* Text segment *
+ + + + +
Patch 3 (with the suggested changes) should be moved at the beginning of
the series to keep things bisectable.

>
> drivers/mtd/mtdconcat.c | 11 ++-
> drivers/mtd/mtdcore.c | 133 +++++++++++++++++++++++++++----
> drivers/mtd/nand/raw/nand_base.c | 52 +++---------
> include/linux/mtd/mtd.h | 109 +++++++++++++++++++++----
> include/linux/mtd/rawnand.h | 5 +-
> 5 files changed, 234 insertions(+), 76 deletions(-)
+ + + + +
* Source data *
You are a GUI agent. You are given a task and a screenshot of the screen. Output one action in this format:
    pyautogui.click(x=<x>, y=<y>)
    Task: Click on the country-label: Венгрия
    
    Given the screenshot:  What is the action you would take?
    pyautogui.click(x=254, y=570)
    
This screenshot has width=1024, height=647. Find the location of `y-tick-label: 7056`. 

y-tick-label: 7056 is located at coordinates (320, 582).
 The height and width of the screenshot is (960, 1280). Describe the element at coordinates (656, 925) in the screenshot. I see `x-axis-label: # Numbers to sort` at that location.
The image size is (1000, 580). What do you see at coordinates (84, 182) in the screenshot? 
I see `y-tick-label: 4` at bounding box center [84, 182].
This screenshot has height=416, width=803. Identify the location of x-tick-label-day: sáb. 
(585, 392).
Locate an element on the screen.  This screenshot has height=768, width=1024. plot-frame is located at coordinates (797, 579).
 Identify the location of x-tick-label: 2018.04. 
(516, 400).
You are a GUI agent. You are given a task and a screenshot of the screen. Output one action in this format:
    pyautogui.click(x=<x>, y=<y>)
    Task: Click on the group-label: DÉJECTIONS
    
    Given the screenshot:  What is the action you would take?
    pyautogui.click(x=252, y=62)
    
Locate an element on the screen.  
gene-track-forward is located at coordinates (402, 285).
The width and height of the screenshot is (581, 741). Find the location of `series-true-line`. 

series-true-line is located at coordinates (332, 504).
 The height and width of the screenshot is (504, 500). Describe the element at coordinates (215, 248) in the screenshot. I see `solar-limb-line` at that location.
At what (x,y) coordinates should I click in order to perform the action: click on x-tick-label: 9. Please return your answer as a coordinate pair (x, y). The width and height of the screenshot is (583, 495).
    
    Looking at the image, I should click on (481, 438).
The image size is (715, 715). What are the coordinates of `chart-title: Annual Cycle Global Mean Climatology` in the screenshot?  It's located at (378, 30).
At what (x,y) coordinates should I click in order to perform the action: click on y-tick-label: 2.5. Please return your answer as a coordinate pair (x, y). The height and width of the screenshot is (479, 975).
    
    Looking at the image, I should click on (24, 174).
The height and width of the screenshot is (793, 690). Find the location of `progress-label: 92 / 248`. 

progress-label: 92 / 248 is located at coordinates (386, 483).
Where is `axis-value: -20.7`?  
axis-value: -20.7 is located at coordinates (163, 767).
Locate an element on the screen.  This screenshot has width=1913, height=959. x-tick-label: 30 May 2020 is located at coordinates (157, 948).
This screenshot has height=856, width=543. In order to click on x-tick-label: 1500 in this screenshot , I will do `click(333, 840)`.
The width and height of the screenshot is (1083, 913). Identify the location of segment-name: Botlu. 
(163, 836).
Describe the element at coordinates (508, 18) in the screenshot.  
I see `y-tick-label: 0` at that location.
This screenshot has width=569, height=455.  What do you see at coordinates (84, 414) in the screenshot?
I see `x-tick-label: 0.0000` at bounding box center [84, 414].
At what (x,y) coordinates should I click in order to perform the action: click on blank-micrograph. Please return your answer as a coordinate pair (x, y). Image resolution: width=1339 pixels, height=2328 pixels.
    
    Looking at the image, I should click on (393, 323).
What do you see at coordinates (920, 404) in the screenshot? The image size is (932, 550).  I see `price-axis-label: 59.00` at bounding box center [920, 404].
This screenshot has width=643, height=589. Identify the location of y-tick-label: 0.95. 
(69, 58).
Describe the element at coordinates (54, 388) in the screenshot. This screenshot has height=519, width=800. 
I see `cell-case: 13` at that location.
+ + + + +
* What to do *
(a) Answer these questions using the patch excerpt.
(i) Which patch should be moved to the beginning of the series?
(ii) How many files changed, and how many insertions and deletions are reported?
(iii) Which file shows 133 changed lines?
(b) Reproduce the part of the patch excerpt that starts with "Patch 3 (with" and goes on through "insertions(+), 76 deletions(-)".

* Task responses *
(a)
(i) Patch 3, with the suggested changes.
(ii) 5 files changed, with 234 insertions and 76 deletions.
(iii) drivers/mtd/mtdcore.c

(b)
Patch 3 (with the suggested changes) should be moved at the beginning of
the series to keep things bisectable.

>
> drivers/mtd/mtdconcat.c | 11 ++-
> drivers/mtd/mtdcore.c | 133 +++++++++++++++++++++++++++----
> drivers/mtd/nand/raw/nand_base.c | 52 +++---------
> include/linux/mtd/mtd.h | 109 +++++++++++++++++++++----
> include/linux/mtd/rawnand.h | 5 +-
> 5 files changed, 234 insertions(+), 76 deletions(-)